BEGIN

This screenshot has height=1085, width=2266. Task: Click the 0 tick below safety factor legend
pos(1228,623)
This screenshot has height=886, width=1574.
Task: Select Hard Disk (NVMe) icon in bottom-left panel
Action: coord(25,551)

END

### Exercise description
Please reproduce the data as it was given, with every line exact.

### Reply
This screenshot has height=1085, width=2266. Task: Click the 0 tick below safety factor legend
pos(1228,623)
This screenshot has height=886, width=1574.
Task: Select Hard Disk (NVMe) icon in bottom-left panel
Action: coord(25,551)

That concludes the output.